If all grain heads in the field reach maturity at the same time and the heads extend above the flag leaf,growers may avoid the use of a harvest aid (desiccant) or the need of a hard freeze to kill and desiccate the plants. However, most of the time, growers still need a harvest aid to eliminate late green tillers, weeds and sorghum leaves that interfere with timely harvest.
The most common harvest aid in grain sorghum is glyphosate. The key to successfully using glyphosate is to treat only the amount of acres that can be harvested in a timely manner. Growers should try to harvest glyphosate-treated sorghum eight to 15 days after application. If harvest is delayed, the sorghum is at risk of lodging. Also, the addition of Aim herbicide with glyphosate can aid in the control of morningglory and other tough-to-control weeds. Click here for a full discussion on the use of a harvest aid.
Once harvest begins, growers should cut just below the heads to avoid unnecessary intake of leaves and stalk material, which decreases harvesting efficiency. Grain sorghum can be harvested with a grain header (platform or rigid cutterbar), flex header, row crop header or draper header. When using a grain header, guard extensions attached to every other guard will reduce gathering losses in standing sorghum. Other attachments are available that can help with lodged sorghum if needed.

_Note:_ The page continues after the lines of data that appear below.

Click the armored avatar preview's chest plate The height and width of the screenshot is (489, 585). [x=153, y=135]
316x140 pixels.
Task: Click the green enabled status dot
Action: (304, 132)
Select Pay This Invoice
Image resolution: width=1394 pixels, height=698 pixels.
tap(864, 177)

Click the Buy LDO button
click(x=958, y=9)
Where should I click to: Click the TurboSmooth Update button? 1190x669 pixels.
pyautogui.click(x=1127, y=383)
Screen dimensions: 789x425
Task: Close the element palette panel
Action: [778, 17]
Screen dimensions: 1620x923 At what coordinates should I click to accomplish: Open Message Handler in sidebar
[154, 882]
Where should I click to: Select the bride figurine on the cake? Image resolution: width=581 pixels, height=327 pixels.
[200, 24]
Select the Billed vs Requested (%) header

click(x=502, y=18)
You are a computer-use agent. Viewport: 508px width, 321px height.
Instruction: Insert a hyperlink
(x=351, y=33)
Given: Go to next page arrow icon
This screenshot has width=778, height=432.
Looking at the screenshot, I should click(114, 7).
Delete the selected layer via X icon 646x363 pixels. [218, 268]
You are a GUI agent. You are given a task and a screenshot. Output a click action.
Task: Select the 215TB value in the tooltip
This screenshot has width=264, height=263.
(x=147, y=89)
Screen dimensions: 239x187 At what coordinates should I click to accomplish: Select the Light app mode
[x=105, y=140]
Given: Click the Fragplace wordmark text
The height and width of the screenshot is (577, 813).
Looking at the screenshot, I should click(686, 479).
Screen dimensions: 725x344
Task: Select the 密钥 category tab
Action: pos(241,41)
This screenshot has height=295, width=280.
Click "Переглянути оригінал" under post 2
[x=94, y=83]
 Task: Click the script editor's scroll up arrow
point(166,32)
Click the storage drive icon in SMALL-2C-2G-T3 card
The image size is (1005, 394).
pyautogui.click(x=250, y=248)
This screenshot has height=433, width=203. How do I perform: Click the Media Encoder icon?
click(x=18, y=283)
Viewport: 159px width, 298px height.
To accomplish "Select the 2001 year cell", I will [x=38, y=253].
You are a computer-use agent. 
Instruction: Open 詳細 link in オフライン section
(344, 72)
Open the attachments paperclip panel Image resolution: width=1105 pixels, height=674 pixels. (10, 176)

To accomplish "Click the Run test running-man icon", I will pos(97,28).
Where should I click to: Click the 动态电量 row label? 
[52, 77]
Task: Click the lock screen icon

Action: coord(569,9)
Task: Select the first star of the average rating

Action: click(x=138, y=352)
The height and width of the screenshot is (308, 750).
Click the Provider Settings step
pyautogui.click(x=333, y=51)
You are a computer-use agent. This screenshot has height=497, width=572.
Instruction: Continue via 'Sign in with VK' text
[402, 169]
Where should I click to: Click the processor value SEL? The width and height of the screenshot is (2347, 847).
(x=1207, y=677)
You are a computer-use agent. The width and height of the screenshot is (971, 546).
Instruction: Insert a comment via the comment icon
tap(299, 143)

Recently, a company developed a conversion kit for corn headers called ARROTM(Alternative Rotary Rowcrop Option), with kits available formost all corn header brands. These kits have worked well, and growers are using them in increasing numbers in the sorghum belt.
Finally, growers should take their time when setting their combines because a well-adjusted combine can add a significant amount of income per acre. Loss is determined by counting seeds left behind the combine. Depending on seed size, 16 to 21 seeds per square foot will equal one bushel per acre. A 5 percent loss is considered acceptable for grain sorghum.